Malaysia helped establish the Organization of the Islamic Conference in 1969. This body, composed of 57 countries with headquarters in Jeddah, was formed to promote cooperation between countries with an Islamic identity. Malaysia conducts elements of its diplomacy with the Muslim world through this vehicle. The organization's mandate has been extended to embrace cooperation in socioeconomic matters, including health, and the organization's health ministers meet regularly. However, its health activities have been limited and Malaysia's participation has been modest. In 2005, a scheme funded through the Islamic Development Bank was established to combat diseases in member states.6 Malaysia has been praised by the organization's secretary-general for its support for the eradication of polio in Muslim countries where it is still endemic.6

Although its involvement in the organization's health activities provides an opportunity for altruism, it also offers the potential for contributing to the Malaysian Government's policy of encouraging the export of health-related goods and services, and promoting joint ventures in health. Members of the organization provide a ready market for halal (lawful for Muslims) therapeutic products, including vaccines. In 2001, the health minister of Malaysia conducted a diplomatic mission to Jordan; part of this mission included promoting the Malaysian health industry. The visit resulted in a memorandum of understanding on bilateral health cooperation.7

 

Bilateral health relations

Malaysia has developed a range of bilateral health relationships with bordering countries, as well as with others both within and beyond the region. Of particular concern to Malaysia in developing these bilateral ties has been the threat posed by infectious diseases, especially since several hundred thousand foreign workers have entered Malaysia and play a vital role in the country's economy. The smuggling of illicit and counterfeit drugs and contraband cigarettes has also been of serious concern.

Malaysia has signed several bilateral agreements that deal with cross-border issues, including health. In 1997 a memorandum of understanding concerning health cooperation between Thailand and Malaysia was signed in Kuala Lumpur.
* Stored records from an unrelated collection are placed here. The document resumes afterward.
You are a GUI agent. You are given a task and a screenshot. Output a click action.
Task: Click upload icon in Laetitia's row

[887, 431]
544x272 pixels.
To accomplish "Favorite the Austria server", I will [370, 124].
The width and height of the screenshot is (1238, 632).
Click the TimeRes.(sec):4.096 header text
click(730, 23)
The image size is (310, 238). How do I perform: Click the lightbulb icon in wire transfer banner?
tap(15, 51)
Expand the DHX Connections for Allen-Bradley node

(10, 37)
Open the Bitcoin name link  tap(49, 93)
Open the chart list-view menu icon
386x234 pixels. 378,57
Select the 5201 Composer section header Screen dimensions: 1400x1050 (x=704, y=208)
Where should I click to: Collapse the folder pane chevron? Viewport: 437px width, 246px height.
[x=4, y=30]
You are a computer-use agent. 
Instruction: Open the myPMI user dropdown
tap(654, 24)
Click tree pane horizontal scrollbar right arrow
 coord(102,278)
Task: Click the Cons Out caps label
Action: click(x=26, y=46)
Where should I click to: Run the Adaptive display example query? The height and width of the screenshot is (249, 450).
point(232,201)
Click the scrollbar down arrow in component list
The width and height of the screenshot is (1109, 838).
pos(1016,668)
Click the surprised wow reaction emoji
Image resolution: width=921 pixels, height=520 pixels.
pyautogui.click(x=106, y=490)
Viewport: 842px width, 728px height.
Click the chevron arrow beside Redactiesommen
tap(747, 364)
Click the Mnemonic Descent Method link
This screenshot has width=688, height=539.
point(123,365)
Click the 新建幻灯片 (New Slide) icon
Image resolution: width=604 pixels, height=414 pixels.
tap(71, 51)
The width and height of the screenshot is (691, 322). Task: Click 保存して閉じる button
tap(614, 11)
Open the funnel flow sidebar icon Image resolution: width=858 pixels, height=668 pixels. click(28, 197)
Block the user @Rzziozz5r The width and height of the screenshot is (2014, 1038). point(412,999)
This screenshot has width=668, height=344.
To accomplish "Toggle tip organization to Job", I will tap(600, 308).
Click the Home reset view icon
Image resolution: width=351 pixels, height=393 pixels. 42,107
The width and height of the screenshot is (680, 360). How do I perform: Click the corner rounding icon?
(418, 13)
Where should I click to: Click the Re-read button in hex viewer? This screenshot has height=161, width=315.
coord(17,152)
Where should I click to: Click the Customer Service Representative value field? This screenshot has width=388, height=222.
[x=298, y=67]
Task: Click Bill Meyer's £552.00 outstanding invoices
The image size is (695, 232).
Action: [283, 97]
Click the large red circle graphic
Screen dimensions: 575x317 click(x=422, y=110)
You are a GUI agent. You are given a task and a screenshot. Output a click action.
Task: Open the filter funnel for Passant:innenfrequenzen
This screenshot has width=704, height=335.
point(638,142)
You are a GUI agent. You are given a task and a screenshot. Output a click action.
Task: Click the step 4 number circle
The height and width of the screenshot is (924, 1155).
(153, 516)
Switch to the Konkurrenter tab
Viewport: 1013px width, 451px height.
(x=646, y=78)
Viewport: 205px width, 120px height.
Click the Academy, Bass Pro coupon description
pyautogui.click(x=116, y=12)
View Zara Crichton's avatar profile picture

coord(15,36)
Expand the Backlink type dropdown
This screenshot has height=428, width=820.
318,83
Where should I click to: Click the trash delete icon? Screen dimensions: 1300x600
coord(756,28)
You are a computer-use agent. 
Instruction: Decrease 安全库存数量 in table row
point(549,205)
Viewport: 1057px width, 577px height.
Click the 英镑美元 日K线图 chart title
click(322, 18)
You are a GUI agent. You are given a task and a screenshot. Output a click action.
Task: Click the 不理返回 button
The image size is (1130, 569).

Regular meetings of health officials have included the nineteenth meeting of the Thailand-Malaysia Border Health Goodwill Committee, which in 2006 discussed issues including the smuggling of illegal and counterfeit drugs, infectious diseases, maternal and child health, and the human resources development through exchange visits.8

In December 2003, in the wake of the severe acute respiratory syndrome (SARS) epidemic, Brunei Darussalam and Malaysia initiated bilateral health meetings. They agreed to establish working groups for future joint projects and for a memorandum of understanding to strengthen and formalize future cooperation on health.9 A year later, the health ministers instigated joint cooperation not only on communicable diseases but also laboratory facilities, health surveillance, food safety, tobacco control and the cross-border movement of patients.10

Health relations with Singapore (as with relations on some other issues) have been marked by tensions. In 2003, Malaysian health officials criticized Singapore for allowing four people with symptoms of SARS to enter Malaysia; the officials also rejected Singapore's suggestion that officers be placed at each other's border crossing points to monitor screening activities.11 Despite such disagreements, regular high-level bilateral meetings were held to deal with SARS, and bilateral commitments to mutual cooperation and collaboration were reaffirmed.12 In January 2004, during a ministerial delegation to Singapore led by Prime Minister Abdullah Badawi, officials pledged cooperation to deal with the threat of avian influenza.13

In May 2004, China and Malaysia used Prime Minister Badawi's visit to commemorate the thirtieth anniversary of the establishment of diplomatic relations between the countries and to reaffirm their memorandum of understanding on public-health cooperation; they also announced a mutual mechanism for reporting epidemics.14

 

Contagious disease and health cooperation

Much Malaysian health diplomacy can be categorized as safeguarding national security regarding contagious diseases. The Ministry of Health instituted the International Health Unit to implement the provisions of WHO's International Health Regulations as well as Malaysia's Prevention and Control of Infectious Diseases Act of 1988. Malaysia has also been actively involved in negotiations to revise the International Health Regulations.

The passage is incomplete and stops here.